### Provided records
......

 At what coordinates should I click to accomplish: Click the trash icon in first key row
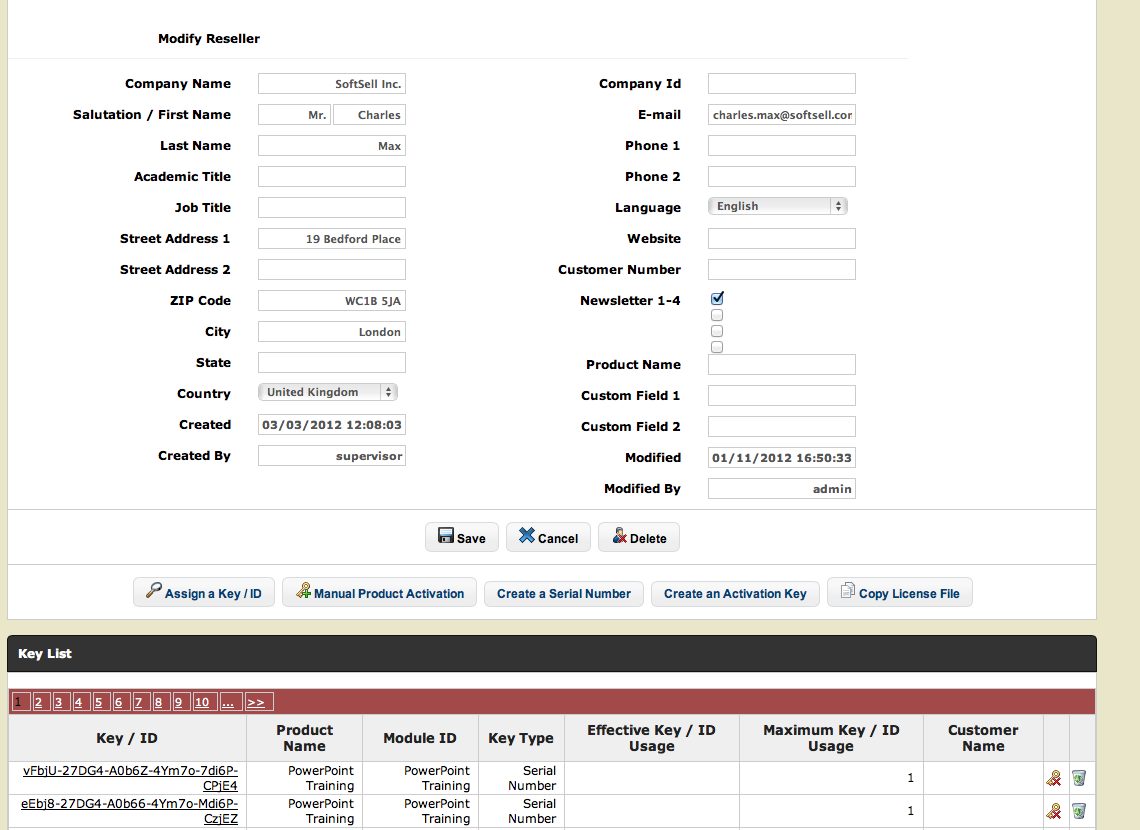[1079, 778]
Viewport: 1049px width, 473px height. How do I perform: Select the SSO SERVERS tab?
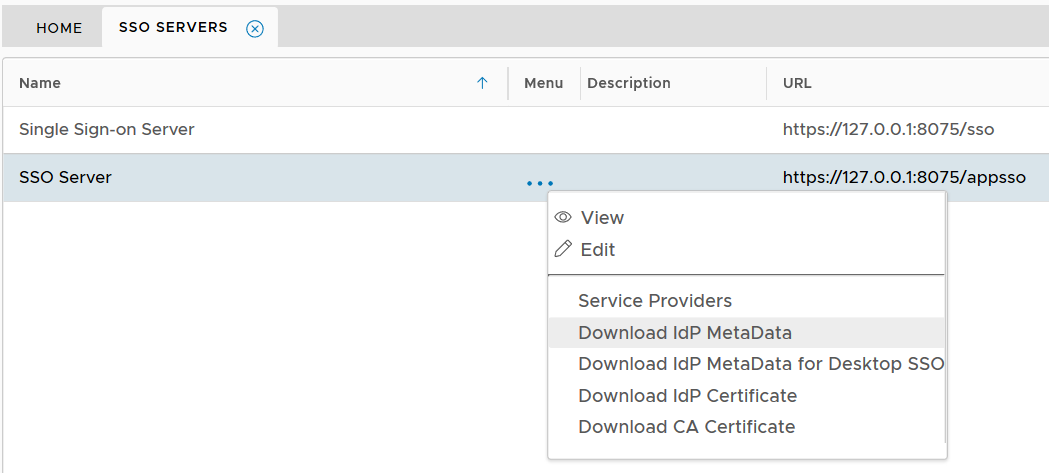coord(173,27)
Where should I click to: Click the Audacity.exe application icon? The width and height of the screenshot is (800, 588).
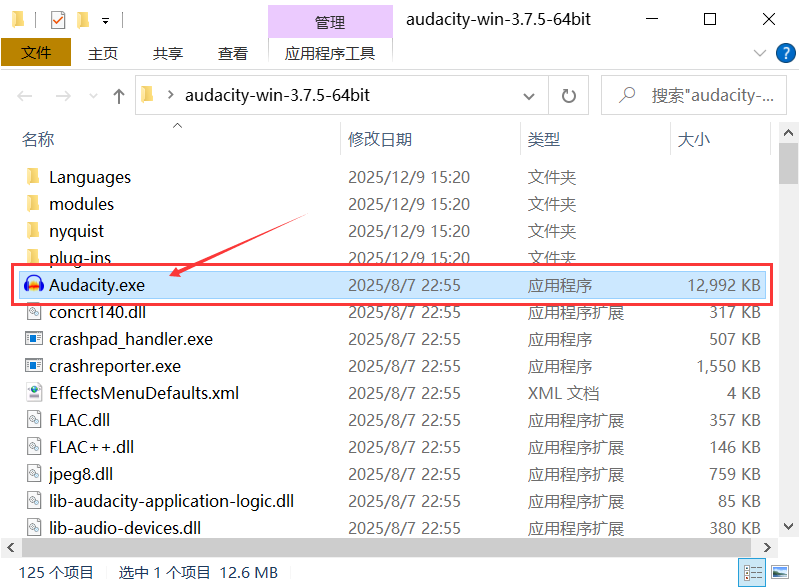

......

### Activity
Reproduce the lines above exactly, please, but not the pictures in them.

### Solution for this exercise
 At what coordinates should I click to accomplish: Click the trash icon in first key row
[1079, 778]
Viewport: 1049px width, 473px height. How do I perform: Select the SSO SERVERS tab?
coord(173,27)
Where should I click to: Click the Audacity.exe application icon? The width and height of the screenshot is (800, 588).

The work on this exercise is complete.